Entries taken from a collection:

━━━━━━━━━━━━━━━━

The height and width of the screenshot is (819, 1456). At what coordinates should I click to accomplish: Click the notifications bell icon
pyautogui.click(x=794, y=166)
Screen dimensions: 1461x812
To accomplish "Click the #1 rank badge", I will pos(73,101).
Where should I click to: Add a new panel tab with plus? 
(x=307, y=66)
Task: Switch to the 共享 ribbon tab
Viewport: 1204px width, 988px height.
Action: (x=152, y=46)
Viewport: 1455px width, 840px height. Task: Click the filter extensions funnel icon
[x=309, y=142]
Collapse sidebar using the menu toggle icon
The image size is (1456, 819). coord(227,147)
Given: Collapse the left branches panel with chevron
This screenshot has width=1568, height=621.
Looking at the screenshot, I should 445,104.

━━━━━━━━━━━━━━━━

§ **REQUIRED ACTION**
The lines to output run from the one containing "Screen dimensions: 1461x812" through the last line of the records above; repeat them exactly and nothing more.

§ **ANSWER SPACE**
Screen dimensions: 1461x812
To accomplish "Click the #1 rank badge", I will pos(73,101).
Where should I click to: Add a new panel tab with plus? 
(x=307, y=66)
Task: Switch to the 共享 ribbon tab
Viewport: 1204px width, 988px height.
Action: (x=152, y=46)
Viewport: 1455px width, 840px height. Task: Click the filter extensions funnel icon
[x=309, y=142]
Collapse sidebar using the menu toggle icon
The image size is (1456, 819). coord(227,147)
Given: Collapse the left branches panel with chevron
This screenshot has width=1568, height=621.
Looking at the screenshot, I should 445,104.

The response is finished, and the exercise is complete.